- Exercise prompt -
Output exactly the lines from the first line of the records below through the line containing "Given: Click the Melon app logo", both included, leaving out any pictures.

=== Data excerpts ===

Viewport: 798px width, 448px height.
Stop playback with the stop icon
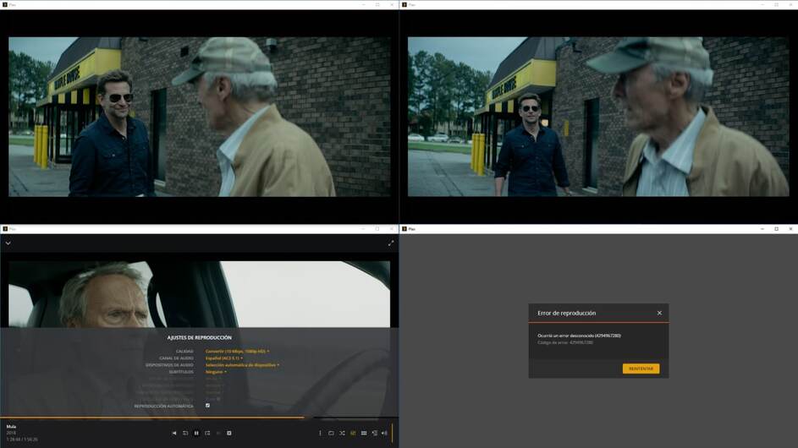[229, 433]
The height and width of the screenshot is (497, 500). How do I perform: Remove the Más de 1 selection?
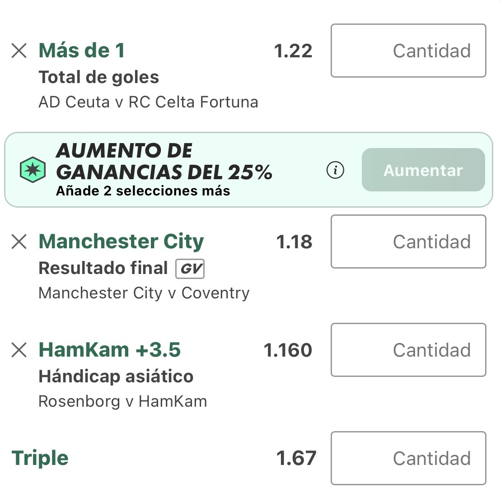[x=19, y=51]
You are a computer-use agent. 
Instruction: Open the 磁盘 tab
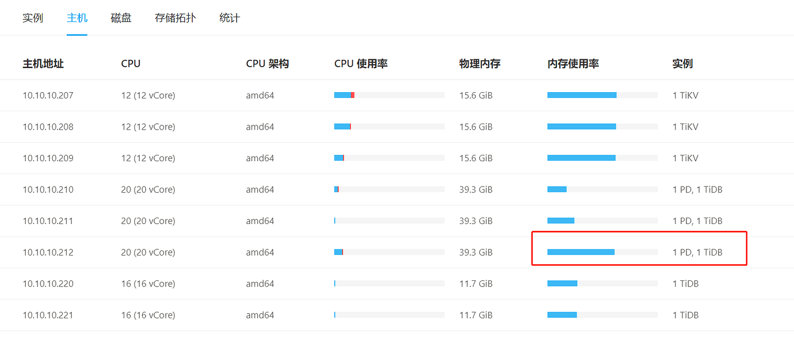pyautogui.click(x=121, y=18)
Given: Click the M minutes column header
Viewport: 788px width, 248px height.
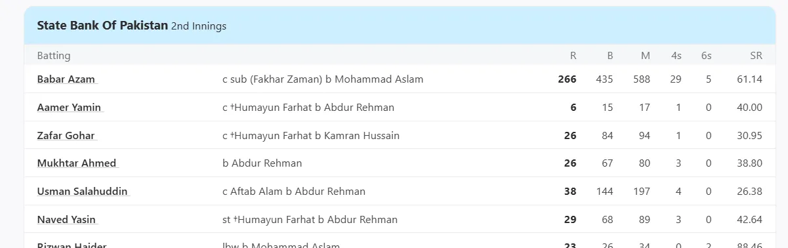Looking at the screenshot, I should [646, 56].
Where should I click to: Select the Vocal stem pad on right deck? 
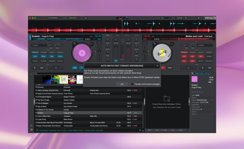coord(184,56)
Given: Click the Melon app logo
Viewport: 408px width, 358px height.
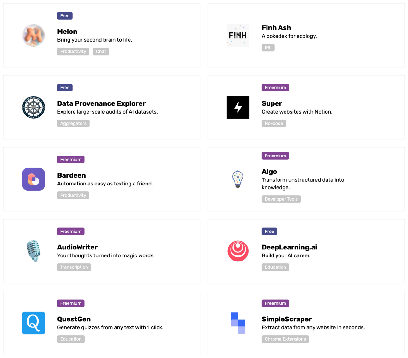Looking at the screenshot, I should 33,35.
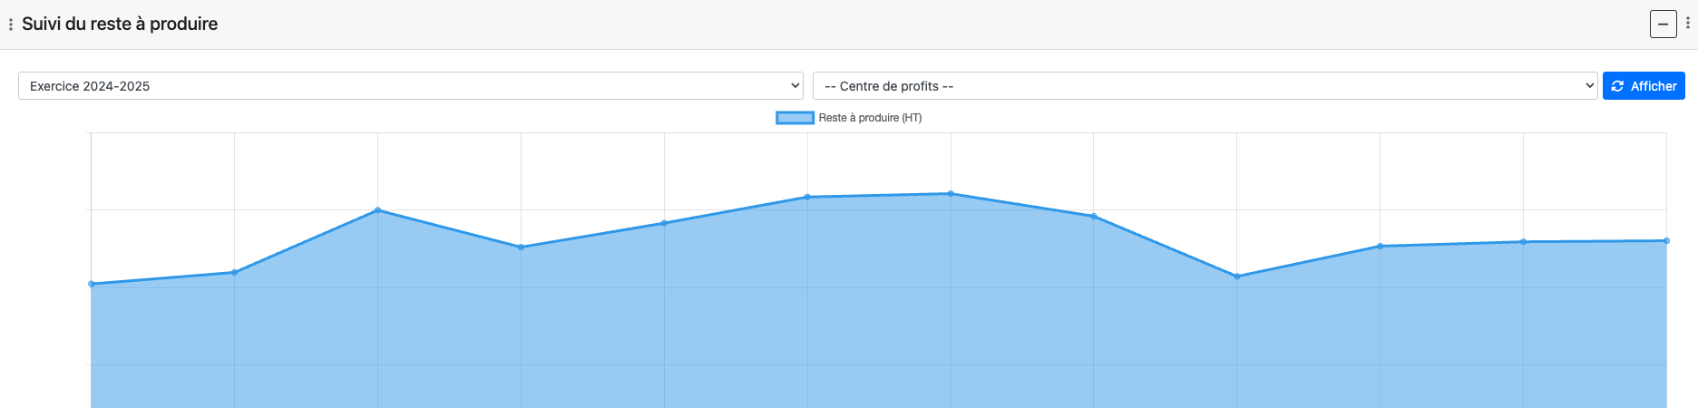Click the tenth data point on the chart line

(x=1380, y=246)
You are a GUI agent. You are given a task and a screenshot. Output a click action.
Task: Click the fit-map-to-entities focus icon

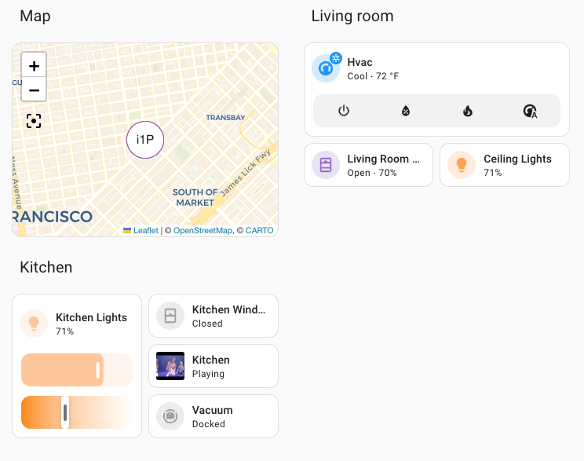(x=34, y=121)
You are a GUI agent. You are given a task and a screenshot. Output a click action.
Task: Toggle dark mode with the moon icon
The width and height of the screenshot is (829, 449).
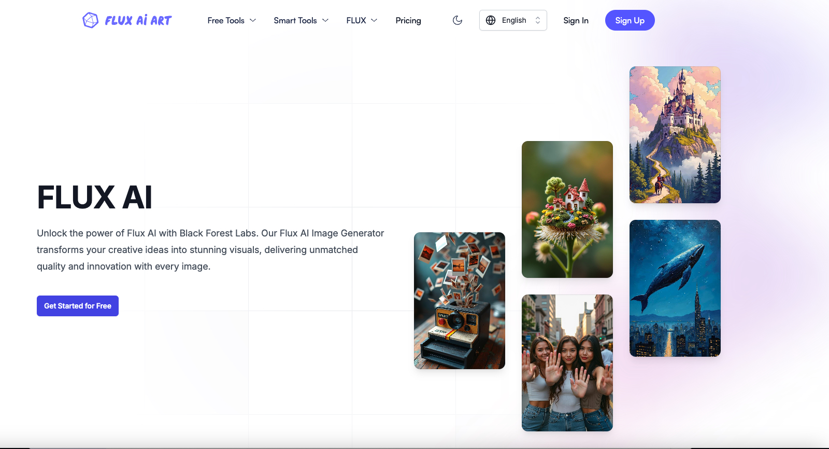(x=458, y=20)
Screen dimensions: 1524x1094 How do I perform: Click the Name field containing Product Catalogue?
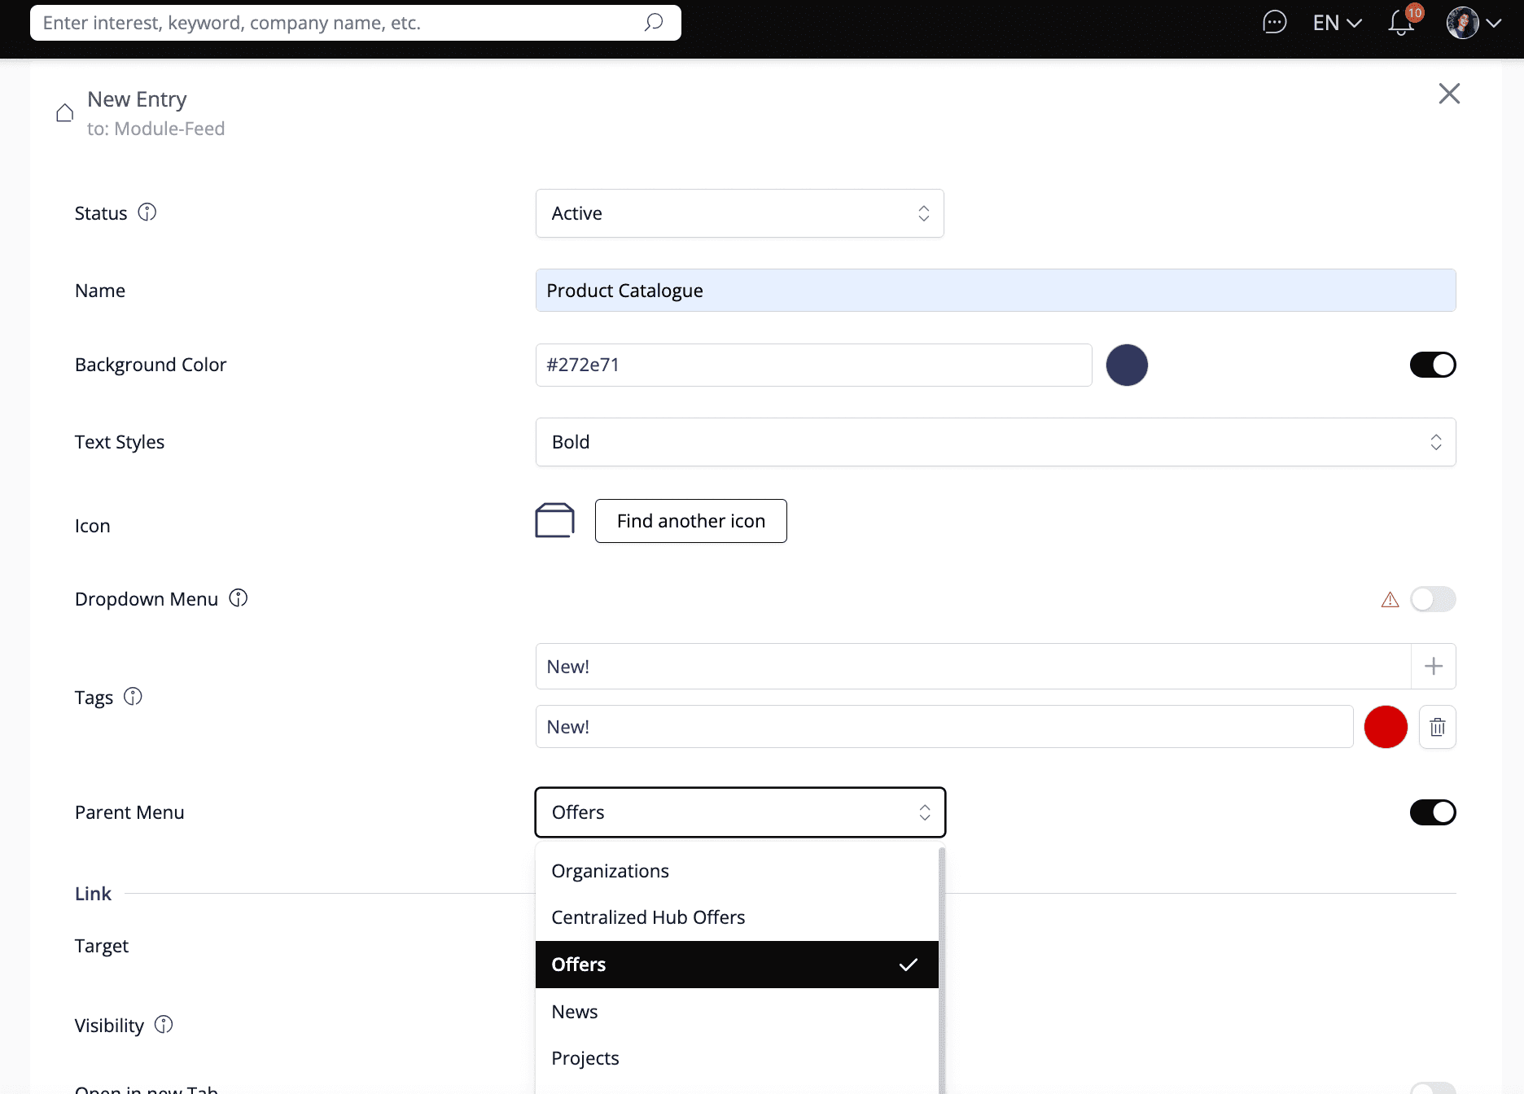tap(995, 291)
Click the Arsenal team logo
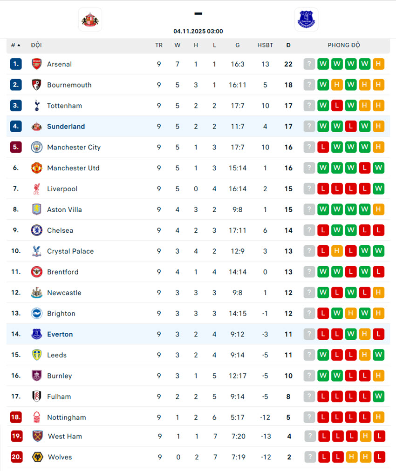Image resolution: width=396 pixels, height=471 pixels. point(37,64)
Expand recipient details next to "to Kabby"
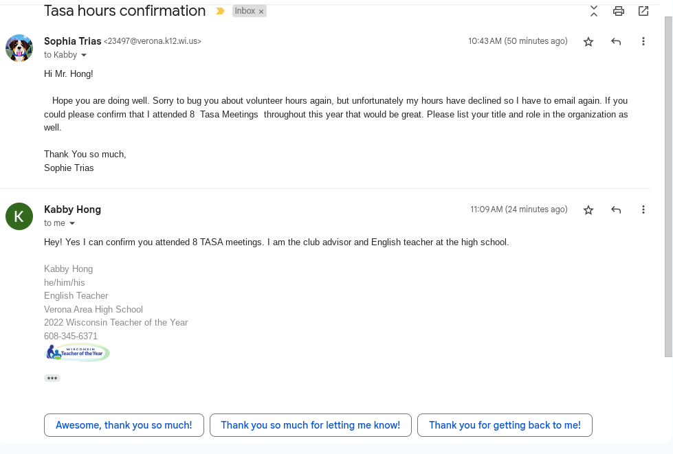The width and height of the screenshot is (673, 454). (x=84, y=55)
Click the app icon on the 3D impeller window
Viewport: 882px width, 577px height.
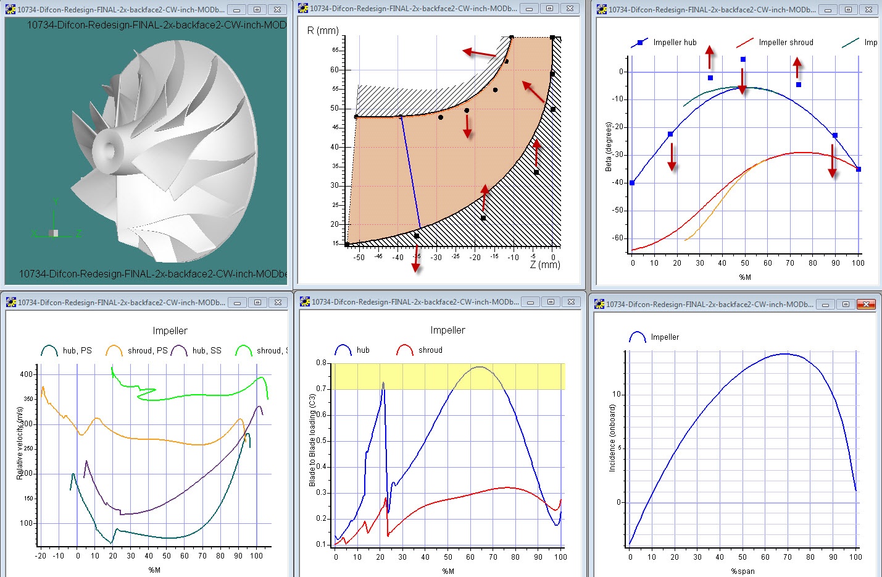(x=9, y=9)
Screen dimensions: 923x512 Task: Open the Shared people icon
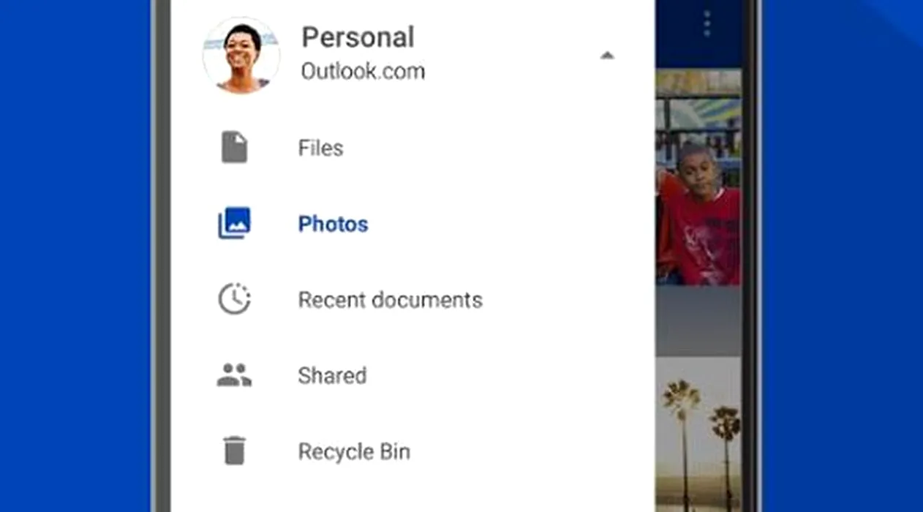234,375
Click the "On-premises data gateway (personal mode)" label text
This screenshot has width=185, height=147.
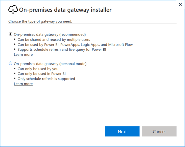50,64
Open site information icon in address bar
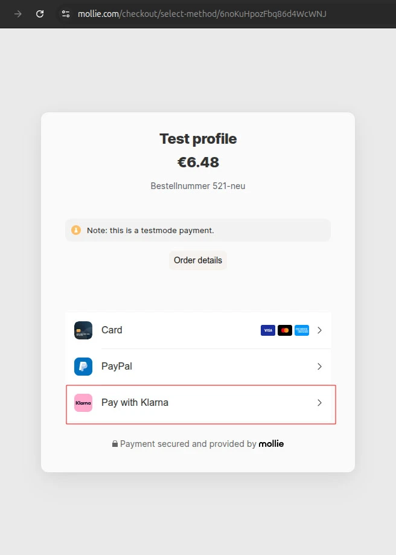Image resolution: width=396 pixels, height=555 pixels. pos(66,14)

===

- Answer to the exercise -
Viewport: 798px width, 448px height.
Stop playback with the stop icon
[229, 433]
The height and width of the screenshot is (497, 500). How do I perform: Remove the Más de 1 selection?
[x=19, y=51]
You are a computer-use agent. 
Instruction: Open the 磁盘 tab
pyautogui.click(x=121, y=18)
Given: Click the M minutes column header
Viewport: 788px width, 248px height.
Looking at the screenshot, I should [646, 56].
Where should I click to: Select the Vocal stem pad on right deck? 
coord(184,56)
Given: Click the Melon app logo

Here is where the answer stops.